Problem to work on: Rewrite the data with "GUI agent" changed to "interface agent" everywhere it appears, keeping everything else the same. Leave the pictures out.

Supplied records:
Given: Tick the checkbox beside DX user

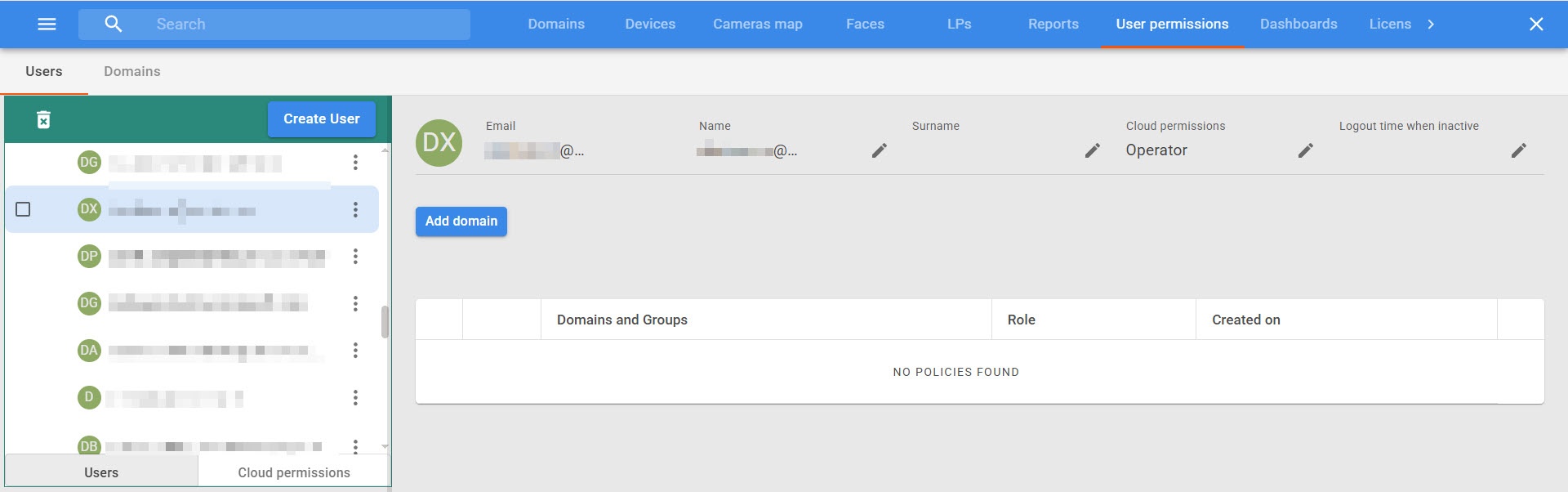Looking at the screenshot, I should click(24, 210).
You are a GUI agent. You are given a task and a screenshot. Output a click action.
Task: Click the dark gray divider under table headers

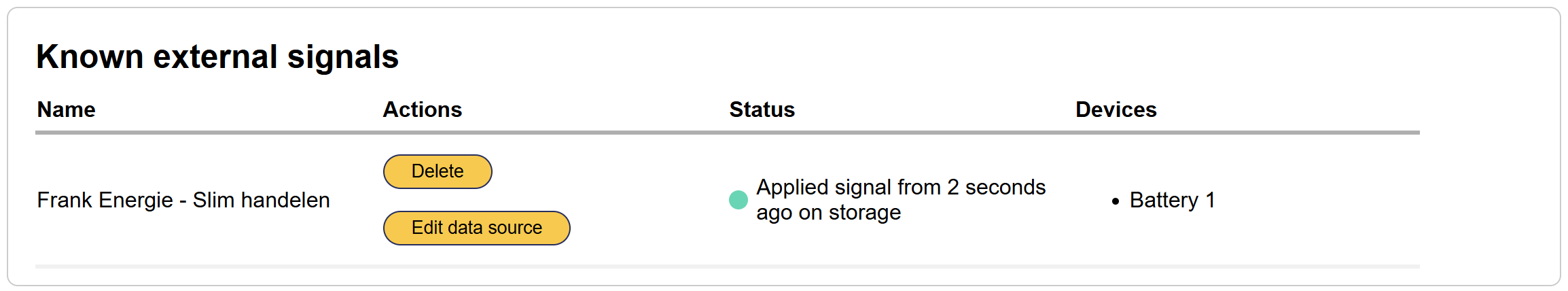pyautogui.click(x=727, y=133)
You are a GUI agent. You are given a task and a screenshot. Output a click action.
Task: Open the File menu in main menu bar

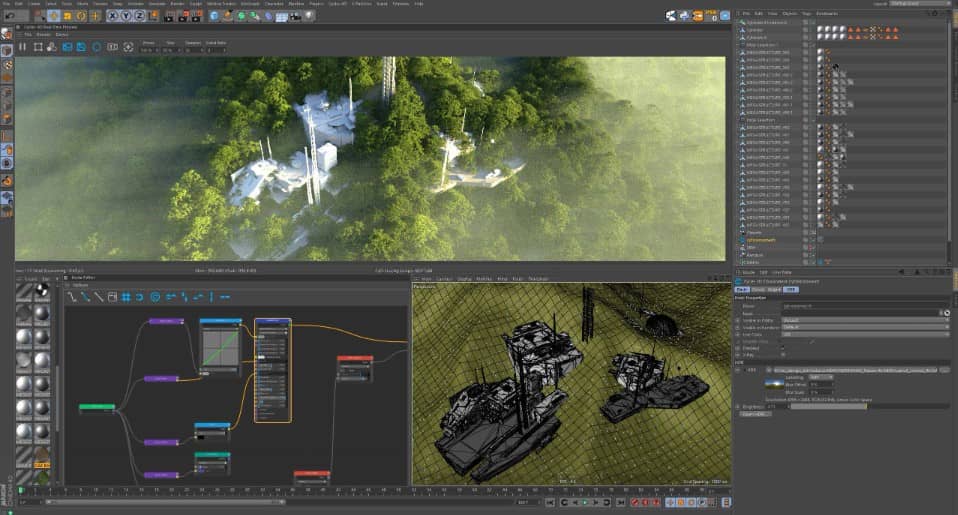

Result below:
Given: Tick the checkbox beside DX user

Looking at the screenshot, I should click(24, 210).
You are a interface agent. You are given a task and a screenshot. Output a click action.
Task: Click the dark gray divider under table headers

pyautogui.click(x=727, y=133)
You are a interface agent. You are given a task and a screenshot. Output a click action.
Task: Open the File menu in main menu bar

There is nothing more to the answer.